At the start of 2012–13 Serie A, Greco was included in the pre-season camp, however he trained separately due to minor injury.

===Olympiacos===
In July 2012, Greek champions Olympiacos signed Greco for three years on a free transfer. He scored his first goal for the Piraeus side in the Champions League game against Montpellier HSC in a 3–1 home win.

===Livorno===
In July 2013, Greco returned to Italy for Livorno. On 20 June 2014, his contract with Livorno was terminated in mutual consent.

===Genoa===
On 20 June 2014, Leandro Greco signed a three-year contract with the Serie A team Genoa.

===Cremonese===
On 6 July 2018, Greco signed a two-year contract with Serie B club Cremonese.

===Foggia===
On 18 January 2019, Greco joined Foggia Calcio for a fee.

===Cosenza and Perugia===
On 31 August 2019, he joined Cosenza on a 1-year contract. On 31 January 2020, he signed with Perugia until the end of the season.

===Südtirol===
On 31 July 2020, he signed a 2-year contract with Südtirol.

==Coaching career==
After retirement, Greco stayed on at Südtirol as an assistant coach.
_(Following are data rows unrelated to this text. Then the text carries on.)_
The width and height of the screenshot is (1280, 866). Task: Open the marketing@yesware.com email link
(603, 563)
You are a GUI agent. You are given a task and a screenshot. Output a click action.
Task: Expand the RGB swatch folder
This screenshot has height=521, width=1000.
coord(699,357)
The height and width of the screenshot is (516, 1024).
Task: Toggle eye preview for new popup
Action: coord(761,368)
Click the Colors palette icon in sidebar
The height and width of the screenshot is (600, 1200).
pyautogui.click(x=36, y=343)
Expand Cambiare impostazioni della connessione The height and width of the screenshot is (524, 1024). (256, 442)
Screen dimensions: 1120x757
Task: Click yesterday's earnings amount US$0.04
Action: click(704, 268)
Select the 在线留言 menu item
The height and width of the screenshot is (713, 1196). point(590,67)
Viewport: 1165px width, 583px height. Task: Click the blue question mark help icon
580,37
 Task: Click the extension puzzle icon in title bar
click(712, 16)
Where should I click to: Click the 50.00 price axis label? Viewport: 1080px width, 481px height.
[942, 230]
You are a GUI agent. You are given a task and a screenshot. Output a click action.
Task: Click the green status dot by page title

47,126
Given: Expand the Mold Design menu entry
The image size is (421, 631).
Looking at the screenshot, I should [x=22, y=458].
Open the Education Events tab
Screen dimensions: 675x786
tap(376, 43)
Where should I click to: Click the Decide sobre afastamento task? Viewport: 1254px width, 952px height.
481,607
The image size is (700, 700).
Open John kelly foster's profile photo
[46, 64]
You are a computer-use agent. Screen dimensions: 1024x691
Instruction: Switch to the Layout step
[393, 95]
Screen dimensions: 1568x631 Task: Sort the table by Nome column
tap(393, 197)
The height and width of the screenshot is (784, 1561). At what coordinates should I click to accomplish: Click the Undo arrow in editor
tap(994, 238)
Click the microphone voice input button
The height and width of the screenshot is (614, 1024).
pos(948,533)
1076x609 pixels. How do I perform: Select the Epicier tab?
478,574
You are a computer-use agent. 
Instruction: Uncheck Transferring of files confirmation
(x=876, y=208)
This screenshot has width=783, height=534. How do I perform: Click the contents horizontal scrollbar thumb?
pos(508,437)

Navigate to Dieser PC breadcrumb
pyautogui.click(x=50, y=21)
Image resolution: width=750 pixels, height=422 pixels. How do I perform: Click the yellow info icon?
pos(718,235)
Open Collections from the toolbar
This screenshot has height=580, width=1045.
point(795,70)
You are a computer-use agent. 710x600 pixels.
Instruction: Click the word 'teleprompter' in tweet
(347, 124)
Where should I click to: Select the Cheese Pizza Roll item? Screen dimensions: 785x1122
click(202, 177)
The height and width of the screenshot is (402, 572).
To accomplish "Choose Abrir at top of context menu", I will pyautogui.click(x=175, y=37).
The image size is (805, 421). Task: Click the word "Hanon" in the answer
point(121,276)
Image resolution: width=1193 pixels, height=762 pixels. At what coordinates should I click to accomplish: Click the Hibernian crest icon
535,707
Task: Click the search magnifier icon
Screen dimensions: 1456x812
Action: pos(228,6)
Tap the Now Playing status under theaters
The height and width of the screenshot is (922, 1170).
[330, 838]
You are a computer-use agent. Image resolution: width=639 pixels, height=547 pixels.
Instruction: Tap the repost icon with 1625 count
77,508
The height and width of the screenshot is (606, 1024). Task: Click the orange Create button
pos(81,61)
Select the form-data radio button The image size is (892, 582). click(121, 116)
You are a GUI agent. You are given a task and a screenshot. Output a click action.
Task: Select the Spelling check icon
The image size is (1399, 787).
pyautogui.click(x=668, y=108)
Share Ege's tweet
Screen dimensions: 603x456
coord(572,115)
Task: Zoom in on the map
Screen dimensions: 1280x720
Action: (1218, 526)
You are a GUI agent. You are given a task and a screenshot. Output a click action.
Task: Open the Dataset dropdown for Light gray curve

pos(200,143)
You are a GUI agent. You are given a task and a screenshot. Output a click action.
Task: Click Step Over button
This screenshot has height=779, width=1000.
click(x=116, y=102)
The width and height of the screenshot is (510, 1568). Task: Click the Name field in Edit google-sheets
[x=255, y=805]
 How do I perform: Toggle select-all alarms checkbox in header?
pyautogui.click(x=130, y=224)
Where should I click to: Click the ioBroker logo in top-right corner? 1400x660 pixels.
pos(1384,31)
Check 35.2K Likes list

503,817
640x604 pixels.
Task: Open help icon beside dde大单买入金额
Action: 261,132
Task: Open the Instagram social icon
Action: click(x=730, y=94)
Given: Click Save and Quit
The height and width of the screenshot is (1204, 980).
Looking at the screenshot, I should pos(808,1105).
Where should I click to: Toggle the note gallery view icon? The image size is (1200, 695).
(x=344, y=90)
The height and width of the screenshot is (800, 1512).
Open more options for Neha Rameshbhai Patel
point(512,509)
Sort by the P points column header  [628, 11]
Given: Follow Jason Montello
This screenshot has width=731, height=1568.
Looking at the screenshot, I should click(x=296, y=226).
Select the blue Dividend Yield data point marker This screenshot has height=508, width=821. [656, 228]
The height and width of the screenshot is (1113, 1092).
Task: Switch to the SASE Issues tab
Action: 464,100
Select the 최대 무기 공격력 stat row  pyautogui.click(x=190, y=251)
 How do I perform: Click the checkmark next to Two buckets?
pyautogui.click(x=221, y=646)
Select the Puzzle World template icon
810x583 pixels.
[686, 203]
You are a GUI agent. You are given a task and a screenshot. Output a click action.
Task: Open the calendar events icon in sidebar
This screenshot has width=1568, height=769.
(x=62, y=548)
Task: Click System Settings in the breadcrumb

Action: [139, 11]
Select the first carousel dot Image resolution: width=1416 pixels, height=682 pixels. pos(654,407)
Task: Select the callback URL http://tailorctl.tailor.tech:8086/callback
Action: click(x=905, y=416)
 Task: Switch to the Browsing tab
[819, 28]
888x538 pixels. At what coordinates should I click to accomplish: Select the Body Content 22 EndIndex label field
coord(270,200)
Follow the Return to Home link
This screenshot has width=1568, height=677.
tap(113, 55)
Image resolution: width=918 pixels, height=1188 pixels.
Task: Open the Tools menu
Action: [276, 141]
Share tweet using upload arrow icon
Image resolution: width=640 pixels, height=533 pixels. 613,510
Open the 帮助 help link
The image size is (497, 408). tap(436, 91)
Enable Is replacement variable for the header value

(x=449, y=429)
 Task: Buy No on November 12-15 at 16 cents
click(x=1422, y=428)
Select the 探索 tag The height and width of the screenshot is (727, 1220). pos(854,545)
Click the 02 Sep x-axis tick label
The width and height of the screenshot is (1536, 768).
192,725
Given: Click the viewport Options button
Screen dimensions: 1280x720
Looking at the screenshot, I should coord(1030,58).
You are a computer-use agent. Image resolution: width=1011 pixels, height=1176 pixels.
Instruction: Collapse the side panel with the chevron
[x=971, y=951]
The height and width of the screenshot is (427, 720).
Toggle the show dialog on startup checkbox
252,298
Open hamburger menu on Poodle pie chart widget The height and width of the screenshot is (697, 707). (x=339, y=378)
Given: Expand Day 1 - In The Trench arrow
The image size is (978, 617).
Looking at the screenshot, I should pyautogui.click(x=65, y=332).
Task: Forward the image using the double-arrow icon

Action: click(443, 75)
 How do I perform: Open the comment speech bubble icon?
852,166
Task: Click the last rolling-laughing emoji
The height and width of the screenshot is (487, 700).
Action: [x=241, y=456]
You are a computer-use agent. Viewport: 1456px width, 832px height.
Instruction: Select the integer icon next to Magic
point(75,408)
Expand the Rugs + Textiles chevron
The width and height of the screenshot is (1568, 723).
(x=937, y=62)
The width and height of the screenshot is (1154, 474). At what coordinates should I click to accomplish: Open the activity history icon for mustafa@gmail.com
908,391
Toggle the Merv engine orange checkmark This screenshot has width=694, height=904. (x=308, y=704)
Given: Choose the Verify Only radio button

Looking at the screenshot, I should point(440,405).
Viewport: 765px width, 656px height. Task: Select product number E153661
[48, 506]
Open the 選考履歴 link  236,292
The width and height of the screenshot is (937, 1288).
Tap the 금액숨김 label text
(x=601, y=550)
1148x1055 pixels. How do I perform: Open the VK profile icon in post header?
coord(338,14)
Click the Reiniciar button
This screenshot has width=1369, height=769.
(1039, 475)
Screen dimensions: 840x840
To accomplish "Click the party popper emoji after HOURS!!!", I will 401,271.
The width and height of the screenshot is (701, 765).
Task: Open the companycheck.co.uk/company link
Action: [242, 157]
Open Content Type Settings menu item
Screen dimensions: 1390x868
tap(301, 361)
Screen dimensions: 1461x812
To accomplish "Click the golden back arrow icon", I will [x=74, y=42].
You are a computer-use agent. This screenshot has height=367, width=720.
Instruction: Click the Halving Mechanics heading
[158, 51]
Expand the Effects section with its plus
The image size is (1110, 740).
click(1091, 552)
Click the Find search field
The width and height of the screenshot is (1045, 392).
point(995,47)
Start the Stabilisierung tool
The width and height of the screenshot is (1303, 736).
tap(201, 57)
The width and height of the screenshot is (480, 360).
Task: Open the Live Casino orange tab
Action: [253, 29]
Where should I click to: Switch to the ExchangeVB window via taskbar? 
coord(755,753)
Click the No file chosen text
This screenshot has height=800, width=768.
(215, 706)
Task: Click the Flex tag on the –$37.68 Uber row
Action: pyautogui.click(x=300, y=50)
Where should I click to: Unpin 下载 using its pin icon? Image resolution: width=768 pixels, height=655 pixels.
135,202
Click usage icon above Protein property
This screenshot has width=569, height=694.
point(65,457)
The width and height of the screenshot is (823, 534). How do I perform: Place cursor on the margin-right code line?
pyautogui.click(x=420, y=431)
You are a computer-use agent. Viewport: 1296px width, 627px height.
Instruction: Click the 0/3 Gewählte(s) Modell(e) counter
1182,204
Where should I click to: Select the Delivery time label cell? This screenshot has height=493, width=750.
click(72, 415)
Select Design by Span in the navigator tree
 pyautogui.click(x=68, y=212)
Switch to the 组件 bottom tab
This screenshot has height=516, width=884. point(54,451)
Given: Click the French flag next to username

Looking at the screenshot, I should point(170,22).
On 9 August 2022, he was appointed caretaker following the departure of Lamberto Zauli as head coach.

After being in charge of Südtirol for the first three games of the Serie B season, all ended in defeat; on 29 August 2022, Greco was ultimately relieved from his first team duties and replaced by Pierpaolo Bisoli.

On 9 June 2023, he signed a two-year contract to become head coach of Olbia. He was dismissed on 22 January 2024, leaving Olbia in the relegation zone.

On 9 August 2024, Greco was unveiled as the new Under-19 coach of Frosinone. On 22 October 2024, following the dismissal of Vincenzo Vivarini after a negative start of the season with the team bottom of the league, Greco was promoted to head coach.
On 17 February 2025, Greco was relieved of his duties.

He successively served as head coach of Serie C club Pro Patria from July to December 2025.